### Prompt
In the listing below, look for "chart" and copy every line that has it.

### Raw data
++++++++++
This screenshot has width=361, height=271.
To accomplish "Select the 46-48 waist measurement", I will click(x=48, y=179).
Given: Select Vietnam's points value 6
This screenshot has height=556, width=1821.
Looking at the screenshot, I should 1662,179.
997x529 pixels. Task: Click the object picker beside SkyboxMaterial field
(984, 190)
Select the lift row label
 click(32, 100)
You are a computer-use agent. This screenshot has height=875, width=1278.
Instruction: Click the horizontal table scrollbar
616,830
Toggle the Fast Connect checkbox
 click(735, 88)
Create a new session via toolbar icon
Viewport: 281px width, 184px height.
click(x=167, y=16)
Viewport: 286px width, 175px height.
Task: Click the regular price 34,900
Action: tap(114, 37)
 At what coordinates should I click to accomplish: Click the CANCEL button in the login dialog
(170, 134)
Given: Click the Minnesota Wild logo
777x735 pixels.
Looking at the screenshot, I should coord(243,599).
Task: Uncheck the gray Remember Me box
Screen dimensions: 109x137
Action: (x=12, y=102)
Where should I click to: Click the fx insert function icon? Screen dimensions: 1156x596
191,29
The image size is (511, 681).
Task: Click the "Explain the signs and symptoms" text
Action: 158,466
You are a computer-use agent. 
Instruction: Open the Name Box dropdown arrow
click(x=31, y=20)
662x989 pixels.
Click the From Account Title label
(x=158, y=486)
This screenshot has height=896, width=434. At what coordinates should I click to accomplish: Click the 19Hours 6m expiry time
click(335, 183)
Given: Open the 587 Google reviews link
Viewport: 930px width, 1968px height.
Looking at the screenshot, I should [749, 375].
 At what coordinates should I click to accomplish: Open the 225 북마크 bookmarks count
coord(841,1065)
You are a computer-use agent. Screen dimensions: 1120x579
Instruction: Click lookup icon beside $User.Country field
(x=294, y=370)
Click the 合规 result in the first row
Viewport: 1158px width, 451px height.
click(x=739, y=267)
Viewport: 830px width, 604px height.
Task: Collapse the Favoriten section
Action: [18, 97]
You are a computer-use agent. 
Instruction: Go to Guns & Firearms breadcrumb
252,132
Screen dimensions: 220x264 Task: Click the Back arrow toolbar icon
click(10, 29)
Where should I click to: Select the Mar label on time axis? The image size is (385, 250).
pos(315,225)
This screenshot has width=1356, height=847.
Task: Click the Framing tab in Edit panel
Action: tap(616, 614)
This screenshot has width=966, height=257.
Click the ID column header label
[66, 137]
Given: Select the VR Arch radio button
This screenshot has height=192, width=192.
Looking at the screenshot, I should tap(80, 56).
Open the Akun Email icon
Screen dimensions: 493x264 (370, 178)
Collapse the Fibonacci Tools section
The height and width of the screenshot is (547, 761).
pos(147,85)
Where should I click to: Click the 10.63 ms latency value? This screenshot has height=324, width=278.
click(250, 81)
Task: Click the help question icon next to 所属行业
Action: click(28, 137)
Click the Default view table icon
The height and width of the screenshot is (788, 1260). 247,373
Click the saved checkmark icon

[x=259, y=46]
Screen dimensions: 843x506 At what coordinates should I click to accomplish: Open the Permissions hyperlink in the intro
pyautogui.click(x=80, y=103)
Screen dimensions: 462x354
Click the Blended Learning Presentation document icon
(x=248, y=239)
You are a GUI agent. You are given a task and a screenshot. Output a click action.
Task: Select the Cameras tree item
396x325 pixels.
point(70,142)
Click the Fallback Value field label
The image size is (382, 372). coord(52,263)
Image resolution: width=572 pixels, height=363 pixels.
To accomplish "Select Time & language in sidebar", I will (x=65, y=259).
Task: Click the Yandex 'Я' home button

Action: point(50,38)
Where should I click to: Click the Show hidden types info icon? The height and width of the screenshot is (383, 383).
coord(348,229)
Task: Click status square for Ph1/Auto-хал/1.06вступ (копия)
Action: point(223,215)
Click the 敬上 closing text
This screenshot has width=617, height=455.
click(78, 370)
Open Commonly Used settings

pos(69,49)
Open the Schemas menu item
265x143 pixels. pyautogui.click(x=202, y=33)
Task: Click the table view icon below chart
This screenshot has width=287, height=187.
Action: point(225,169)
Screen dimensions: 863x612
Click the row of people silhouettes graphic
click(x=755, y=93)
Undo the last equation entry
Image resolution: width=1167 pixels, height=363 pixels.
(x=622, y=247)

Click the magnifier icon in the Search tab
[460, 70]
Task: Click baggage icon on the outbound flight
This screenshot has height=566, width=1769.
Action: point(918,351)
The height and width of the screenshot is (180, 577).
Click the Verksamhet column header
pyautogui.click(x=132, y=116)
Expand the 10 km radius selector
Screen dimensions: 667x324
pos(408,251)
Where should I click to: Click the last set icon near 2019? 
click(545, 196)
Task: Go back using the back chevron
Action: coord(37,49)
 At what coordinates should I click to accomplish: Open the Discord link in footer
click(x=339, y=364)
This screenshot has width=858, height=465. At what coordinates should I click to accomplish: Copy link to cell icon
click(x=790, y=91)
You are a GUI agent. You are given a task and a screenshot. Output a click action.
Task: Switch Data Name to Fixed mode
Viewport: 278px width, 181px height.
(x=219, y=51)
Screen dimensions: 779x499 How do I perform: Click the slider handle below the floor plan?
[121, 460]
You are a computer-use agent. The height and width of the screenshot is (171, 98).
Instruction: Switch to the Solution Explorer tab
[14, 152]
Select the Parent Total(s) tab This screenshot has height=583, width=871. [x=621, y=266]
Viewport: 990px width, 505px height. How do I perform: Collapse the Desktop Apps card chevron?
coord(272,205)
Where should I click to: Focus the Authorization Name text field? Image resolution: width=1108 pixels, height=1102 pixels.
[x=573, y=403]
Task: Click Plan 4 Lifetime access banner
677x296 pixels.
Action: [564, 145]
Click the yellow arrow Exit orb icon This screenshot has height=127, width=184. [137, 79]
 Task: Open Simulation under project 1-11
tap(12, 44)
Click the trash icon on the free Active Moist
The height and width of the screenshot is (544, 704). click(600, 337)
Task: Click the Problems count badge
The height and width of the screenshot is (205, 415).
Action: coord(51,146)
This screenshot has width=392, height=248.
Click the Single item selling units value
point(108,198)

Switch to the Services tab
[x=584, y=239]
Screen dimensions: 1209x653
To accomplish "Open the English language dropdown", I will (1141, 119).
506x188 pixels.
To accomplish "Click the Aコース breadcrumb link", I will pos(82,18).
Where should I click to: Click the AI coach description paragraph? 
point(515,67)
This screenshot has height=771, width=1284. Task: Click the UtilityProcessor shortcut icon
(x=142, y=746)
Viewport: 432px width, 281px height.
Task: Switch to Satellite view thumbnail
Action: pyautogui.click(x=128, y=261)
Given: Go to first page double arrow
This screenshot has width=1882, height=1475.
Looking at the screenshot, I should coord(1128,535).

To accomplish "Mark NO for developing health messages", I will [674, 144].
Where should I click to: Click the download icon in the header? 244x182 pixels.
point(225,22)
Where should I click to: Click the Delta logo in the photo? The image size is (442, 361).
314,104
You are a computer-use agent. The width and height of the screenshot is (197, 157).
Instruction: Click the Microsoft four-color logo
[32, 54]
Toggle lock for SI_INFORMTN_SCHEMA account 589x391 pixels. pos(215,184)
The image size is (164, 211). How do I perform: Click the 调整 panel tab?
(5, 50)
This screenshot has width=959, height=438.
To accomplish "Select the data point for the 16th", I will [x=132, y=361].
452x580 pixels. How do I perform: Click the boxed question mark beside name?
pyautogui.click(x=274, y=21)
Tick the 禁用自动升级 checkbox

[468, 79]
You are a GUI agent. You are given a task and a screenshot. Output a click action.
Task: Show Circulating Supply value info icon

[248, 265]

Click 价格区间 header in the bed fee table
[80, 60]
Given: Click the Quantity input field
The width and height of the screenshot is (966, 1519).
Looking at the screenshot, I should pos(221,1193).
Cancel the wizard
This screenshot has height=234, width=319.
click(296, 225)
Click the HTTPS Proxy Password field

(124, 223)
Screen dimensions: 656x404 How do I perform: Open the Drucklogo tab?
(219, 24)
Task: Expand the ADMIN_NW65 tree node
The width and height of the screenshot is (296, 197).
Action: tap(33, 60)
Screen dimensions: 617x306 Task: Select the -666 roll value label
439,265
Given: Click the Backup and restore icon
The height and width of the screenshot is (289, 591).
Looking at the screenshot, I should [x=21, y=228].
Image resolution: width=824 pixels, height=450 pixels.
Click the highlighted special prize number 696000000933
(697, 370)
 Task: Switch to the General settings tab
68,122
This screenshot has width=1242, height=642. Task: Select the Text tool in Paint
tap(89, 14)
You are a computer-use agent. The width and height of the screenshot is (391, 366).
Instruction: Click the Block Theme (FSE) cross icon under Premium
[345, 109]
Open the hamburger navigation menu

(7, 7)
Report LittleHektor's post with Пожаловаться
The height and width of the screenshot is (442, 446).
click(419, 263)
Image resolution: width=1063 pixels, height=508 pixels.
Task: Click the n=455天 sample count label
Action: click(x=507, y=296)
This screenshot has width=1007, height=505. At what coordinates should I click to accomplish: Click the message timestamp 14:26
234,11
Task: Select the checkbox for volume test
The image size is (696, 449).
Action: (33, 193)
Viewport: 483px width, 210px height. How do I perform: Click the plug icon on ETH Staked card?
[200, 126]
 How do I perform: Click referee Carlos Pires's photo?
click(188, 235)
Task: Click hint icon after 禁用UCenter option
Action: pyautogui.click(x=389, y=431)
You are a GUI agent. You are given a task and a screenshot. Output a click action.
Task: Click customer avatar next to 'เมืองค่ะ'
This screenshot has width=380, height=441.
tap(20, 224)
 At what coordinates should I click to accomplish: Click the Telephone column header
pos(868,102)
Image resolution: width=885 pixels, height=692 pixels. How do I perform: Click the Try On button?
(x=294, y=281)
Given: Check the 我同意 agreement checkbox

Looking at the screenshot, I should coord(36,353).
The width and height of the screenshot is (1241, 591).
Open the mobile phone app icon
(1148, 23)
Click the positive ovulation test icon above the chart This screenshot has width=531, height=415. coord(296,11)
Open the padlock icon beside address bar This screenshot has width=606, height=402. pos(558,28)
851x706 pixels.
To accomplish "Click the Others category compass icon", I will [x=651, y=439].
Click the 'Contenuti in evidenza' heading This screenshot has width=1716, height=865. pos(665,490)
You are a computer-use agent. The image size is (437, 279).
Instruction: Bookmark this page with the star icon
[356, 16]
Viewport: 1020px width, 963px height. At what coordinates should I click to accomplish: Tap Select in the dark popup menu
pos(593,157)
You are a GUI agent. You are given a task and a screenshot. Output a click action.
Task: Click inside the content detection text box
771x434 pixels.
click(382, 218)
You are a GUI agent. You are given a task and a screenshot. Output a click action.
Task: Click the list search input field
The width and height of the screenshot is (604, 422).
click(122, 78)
++++++++++
### Exercise result
Task: Click the table view icon below chart
Click the positive ovulation test icon above the chart This screenshot has width=531, height=415. coord(296,11)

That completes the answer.